# TEXTAUSSCHNITT
/---

Generell kann ich dir drei Sachen sagen:

a) Auch Qualitätsprodukte haben manchmal Fehler, davor ist man nie sicher. Aber ich verwende grundsätzlich Geräte / Hardware namenhafter Hersteller, so habe ich die Sicherheit, dass im Falle eines Falles ich alles dafür getan habe, um einen Schaden zu verhindern. 

b) Ein Rechner brennt nur sehr schlecht. Es ist ein geschlossenes System, das nur einige Lüfter hat, um die Luft von außen zu beziehen. Wenn du jetzt ein gutes Server Gehäuse hast, das nicht aus Plastik, sondern Metall besteht, wird sich das Feuer nicht ausbreiten können. Eine Feuerfeste Unterlage ist dabei eine große Hilfe

c) Rauchmelder reagieren nur sehr spät auf solche Gefahren. Aber die Gefahren kann man schon früher erkennen. Es gibt diverse Tools, die eine Server überwachen können. Und wenn man einen Rechnerausfall merkt, dann schaut man nach, was los ist. Es empfiehlt sich jedoch immer einen Kohlenstoff / Kohlensäure Feuerlöscher im Haus zu haben.


----------

\---

# ZU ERLEDIGEN
[A] Stimmen diese Aussagen mit dem Textausschnitt überein? Antworte jeweils mit Ja oder Nein und zitiere die entscheidenden Worte wörtlich.
(i) Rauchmelder reagieren frühzeitig auf solche Gefahren.
(ii) Ein Servergehäuse aus Metall verhindert, dass sich das Feuer ausbreitet.
(iii) Qualitätsprodukte sind frei von Fehlern.
[B] Wie lautet der Textausschnitt von „c) Rauchmelder reagieren“ bis „Haus zu haben.“? Gib diese Stelle wortgetreu wieder.

# AUSGELESENE EINTRÄGE
/---

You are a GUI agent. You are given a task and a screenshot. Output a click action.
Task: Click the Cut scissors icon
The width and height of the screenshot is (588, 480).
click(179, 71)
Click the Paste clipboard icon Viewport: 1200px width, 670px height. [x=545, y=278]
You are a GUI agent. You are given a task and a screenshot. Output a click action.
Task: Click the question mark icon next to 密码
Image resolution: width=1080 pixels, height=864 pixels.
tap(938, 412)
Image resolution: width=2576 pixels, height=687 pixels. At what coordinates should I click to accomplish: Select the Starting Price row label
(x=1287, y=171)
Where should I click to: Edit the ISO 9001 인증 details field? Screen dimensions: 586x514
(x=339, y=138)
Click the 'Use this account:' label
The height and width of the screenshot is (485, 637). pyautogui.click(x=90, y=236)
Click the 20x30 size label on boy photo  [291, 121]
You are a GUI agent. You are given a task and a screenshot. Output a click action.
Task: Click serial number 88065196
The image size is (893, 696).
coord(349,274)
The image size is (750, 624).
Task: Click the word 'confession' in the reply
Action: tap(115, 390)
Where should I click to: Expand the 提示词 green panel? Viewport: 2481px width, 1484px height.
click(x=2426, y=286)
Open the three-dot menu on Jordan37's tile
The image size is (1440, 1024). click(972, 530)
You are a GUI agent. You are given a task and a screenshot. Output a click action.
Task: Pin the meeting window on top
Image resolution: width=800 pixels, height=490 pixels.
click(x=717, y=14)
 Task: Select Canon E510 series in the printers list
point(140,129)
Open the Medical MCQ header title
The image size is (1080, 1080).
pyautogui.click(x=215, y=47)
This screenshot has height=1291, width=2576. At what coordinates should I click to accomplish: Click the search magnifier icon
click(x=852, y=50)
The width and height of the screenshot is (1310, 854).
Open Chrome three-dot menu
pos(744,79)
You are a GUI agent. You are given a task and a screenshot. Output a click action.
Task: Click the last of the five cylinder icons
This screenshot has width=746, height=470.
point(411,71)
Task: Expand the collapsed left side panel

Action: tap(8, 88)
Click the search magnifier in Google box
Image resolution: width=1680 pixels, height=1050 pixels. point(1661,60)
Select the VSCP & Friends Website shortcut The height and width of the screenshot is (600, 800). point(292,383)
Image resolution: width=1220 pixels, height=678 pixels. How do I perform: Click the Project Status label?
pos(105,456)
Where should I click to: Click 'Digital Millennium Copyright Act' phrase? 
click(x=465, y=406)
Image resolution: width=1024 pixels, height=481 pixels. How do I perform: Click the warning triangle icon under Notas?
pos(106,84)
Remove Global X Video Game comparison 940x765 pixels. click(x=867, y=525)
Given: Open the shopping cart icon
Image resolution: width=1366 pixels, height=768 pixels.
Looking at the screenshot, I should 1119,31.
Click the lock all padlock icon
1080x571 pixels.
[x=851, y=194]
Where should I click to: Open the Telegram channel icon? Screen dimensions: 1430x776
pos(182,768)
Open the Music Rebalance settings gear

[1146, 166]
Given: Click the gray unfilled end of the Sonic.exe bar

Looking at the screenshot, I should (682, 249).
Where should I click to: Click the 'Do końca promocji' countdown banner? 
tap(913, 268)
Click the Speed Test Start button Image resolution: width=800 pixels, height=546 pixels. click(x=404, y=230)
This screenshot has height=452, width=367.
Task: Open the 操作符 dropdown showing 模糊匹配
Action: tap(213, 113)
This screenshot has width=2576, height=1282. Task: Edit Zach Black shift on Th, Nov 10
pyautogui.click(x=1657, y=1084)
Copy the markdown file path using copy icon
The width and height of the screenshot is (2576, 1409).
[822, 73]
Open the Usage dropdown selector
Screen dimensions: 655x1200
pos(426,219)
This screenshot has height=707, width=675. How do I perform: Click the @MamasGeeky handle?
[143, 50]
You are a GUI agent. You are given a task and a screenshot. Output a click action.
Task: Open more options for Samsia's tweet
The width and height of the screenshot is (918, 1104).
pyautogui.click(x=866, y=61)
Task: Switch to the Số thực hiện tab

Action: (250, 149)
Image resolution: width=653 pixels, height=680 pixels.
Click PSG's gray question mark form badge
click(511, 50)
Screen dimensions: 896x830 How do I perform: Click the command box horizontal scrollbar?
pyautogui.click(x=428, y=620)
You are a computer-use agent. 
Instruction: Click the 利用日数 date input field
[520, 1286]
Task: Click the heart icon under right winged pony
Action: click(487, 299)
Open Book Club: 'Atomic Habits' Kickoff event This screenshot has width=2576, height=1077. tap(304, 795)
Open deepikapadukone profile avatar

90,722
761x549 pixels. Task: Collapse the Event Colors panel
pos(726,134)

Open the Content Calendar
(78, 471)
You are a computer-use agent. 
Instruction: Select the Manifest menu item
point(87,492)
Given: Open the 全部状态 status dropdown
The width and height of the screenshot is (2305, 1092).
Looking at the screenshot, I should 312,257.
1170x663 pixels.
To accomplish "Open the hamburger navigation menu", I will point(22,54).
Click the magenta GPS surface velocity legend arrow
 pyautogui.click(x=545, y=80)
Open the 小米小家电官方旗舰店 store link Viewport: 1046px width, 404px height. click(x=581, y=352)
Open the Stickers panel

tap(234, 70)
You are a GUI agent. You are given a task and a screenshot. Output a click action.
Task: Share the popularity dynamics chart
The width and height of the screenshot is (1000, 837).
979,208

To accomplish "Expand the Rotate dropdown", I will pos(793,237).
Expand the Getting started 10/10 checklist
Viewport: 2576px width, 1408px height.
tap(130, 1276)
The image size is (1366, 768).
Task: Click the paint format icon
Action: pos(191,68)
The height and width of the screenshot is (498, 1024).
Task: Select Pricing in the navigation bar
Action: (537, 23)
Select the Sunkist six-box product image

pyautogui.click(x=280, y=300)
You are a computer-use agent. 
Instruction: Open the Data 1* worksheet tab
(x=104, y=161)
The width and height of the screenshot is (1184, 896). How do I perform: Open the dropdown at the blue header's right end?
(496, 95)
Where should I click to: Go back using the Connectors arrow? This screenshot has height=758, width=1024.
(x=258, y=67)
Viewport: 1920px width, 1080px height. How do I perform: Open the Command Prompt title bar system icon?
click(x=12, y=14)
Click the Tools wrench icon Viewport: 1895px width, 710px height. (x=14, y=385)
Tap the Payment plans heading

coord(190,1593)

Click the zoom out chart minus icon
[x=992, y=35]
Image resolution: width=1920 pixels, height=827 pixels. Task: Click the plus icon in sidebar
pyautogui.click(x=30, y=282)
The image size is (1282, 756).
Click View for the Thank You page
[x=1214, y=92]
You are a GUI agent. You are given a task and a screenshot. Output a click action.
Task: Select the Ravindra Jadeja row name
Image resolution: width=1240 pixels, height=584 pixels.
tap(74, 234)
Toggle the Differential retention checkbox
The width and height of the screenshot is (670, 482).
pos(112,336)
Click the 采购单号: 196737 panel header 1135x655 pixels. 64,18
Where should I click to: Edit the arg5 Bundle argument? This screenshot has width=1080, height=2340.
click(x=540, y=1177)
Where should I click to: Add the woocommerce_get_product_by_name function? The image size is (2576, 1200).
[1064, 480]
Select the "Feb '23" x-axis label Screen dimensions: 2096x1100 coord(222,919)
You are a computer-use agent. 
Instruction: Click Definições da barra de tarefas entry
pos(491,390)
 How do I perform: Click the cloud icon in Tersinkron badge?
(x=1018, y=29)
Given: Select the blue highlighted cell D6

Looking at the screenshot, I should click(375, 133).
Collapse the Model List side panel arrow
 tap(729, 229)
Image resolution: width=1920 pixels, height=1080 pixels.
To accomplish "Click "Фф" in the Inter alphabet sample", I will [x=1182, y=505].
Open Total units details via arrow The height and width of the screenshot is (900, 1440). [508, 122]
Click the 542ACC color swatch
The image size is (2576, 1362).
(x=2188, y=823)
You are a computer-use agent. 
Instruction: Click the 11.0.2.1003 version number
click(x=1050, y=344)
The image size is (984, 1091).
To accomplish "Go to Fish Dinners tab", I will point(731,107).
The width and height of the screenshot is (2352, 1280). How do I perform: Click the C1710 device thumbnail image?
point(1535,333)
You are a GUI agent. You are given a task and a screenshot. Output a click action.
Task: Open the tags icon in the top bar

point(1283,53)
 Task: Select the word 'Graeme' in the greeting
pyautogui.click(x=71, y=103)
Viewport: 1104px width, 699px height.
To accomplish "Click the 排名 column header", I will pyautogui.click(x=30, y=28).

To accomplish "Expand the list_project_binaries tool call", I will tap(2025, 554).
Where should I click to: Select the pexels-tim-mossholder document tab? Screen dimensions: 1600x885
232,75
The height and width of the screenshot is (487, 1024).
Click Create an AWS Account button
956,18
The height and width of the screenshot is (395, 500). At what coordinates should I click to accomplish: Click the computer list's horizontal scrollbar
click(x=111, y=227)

\---

# ANTWORTEN ZU AUFGABEN
[A]
(i) Nein: „Rauchmelder reagieren nur sehr spät auf solche Gefahren.“
(ii) Ja: „Wenn du jetzt ein gutes Server Gehäuse hast, das nicht aus Plastik, sondern Metall besteht, wird sich das Feuer nicht ausbreiten können.“
(iii) Nein: „Auch Qualitätsprodukte haben manchmal Fehler“

[B]
c) Rauchmelder reagieren nur sehr spät auf solche Gefahren. Aber die Gefahren kann man schon früher erkennen. Es gibt diverse Tools, die eine Server überwachen können. Und wenn man einen Rechnerausfall merkt, dann schaut man nach, was los ist. Es empfiehlt sich jedoch immer einen Kohlenstoff / Kohlensäure Feuerlöscher im Haus zu haben.